Material provided
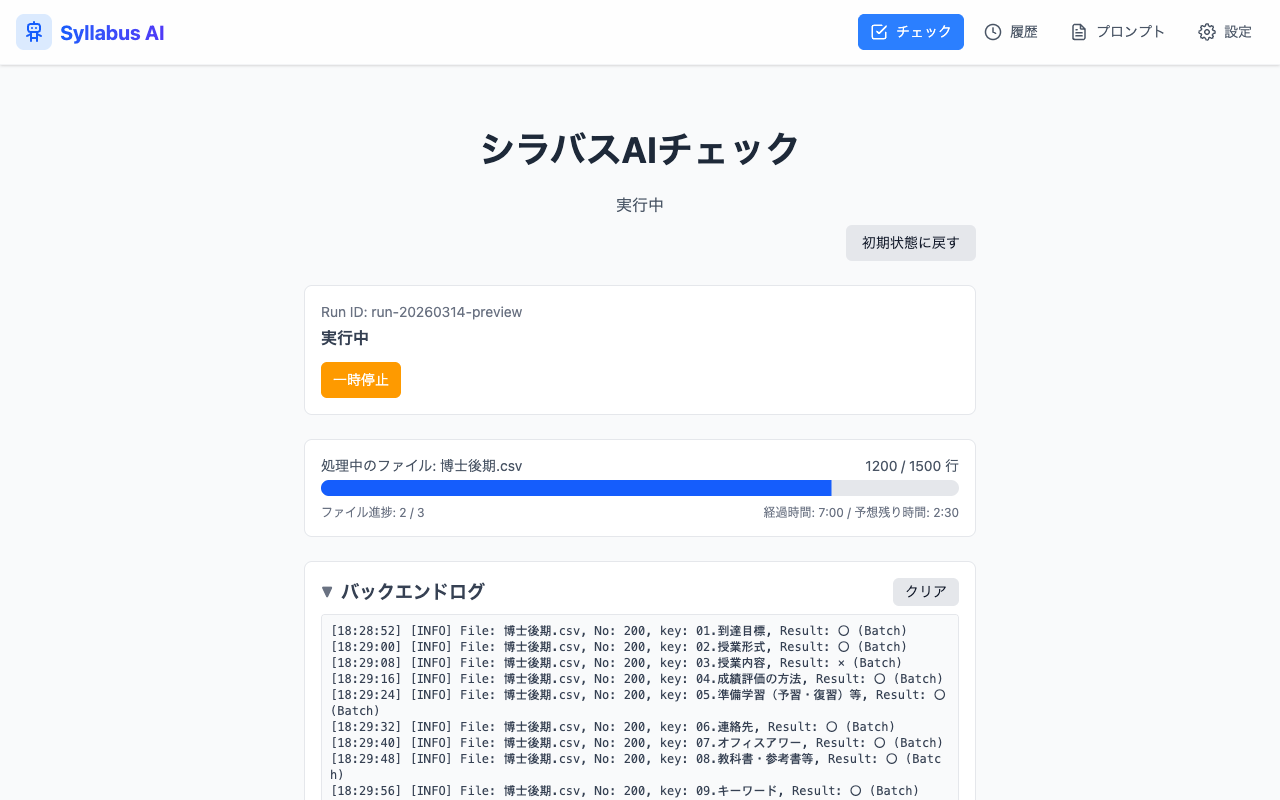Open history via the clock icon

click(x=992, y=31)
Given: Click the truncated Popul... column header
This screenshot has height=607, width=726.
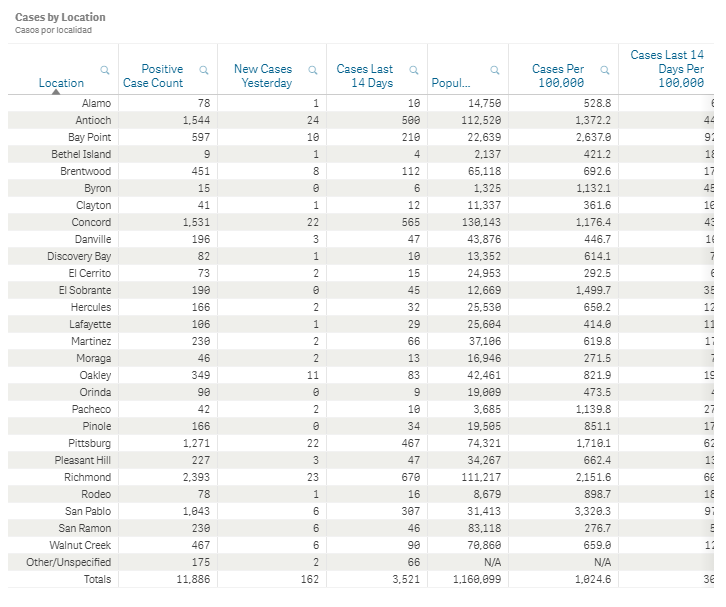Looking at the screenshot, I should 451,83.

...

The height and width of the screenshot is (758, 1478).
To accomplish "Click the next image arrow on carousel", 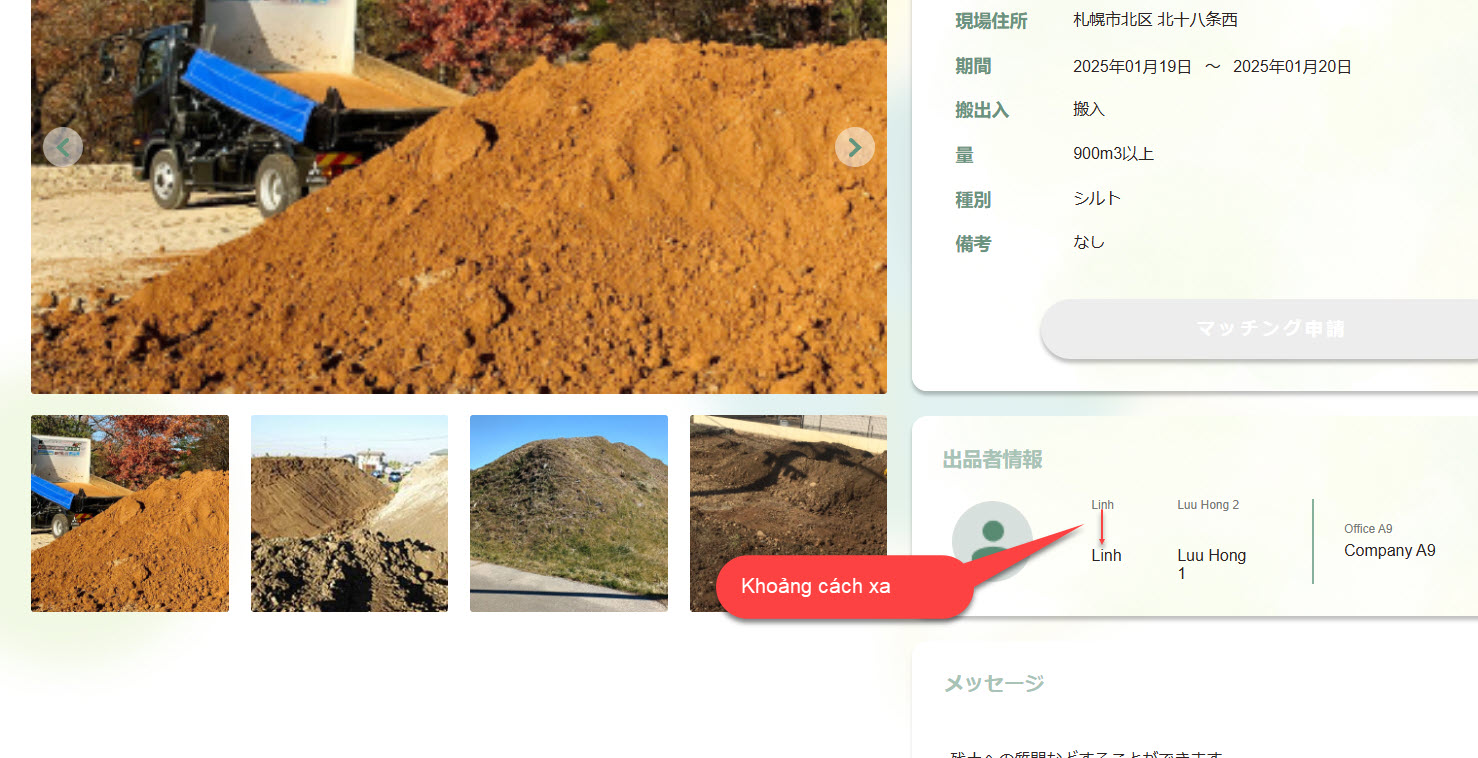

...

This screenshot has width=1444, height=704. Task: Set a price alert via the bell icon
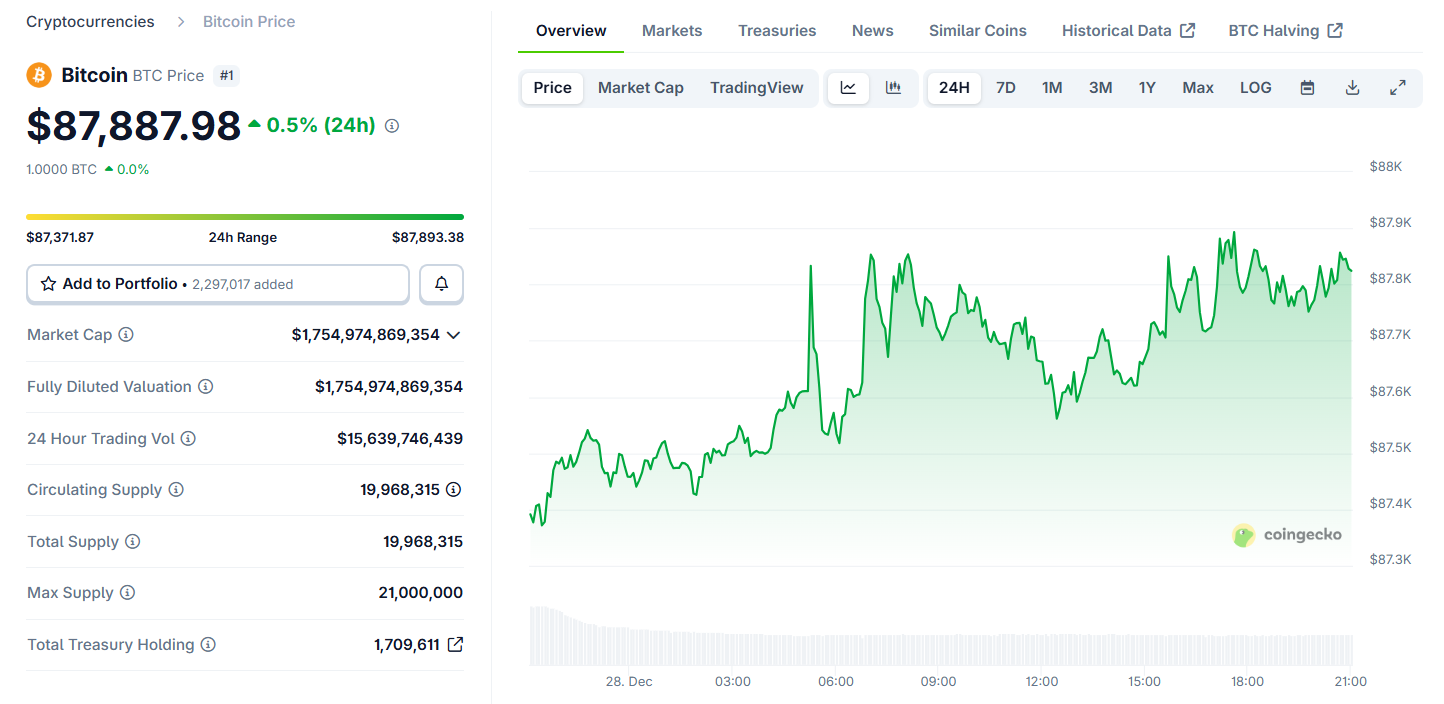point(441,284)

Goal
Copy out the portion of the material that begins with the line containing "Open history via the clock icon" and ends with the line containing "Looking at the screenshot, I should 451,83.", including both of those lines. Omit the pictures.

Correct output
Open history via the clock icon

click(x=992, y=31)
Given: Click the truncated Popul... column header
This screenshot has height=607, width=726.
Looking at the screenshot, I should 451,83.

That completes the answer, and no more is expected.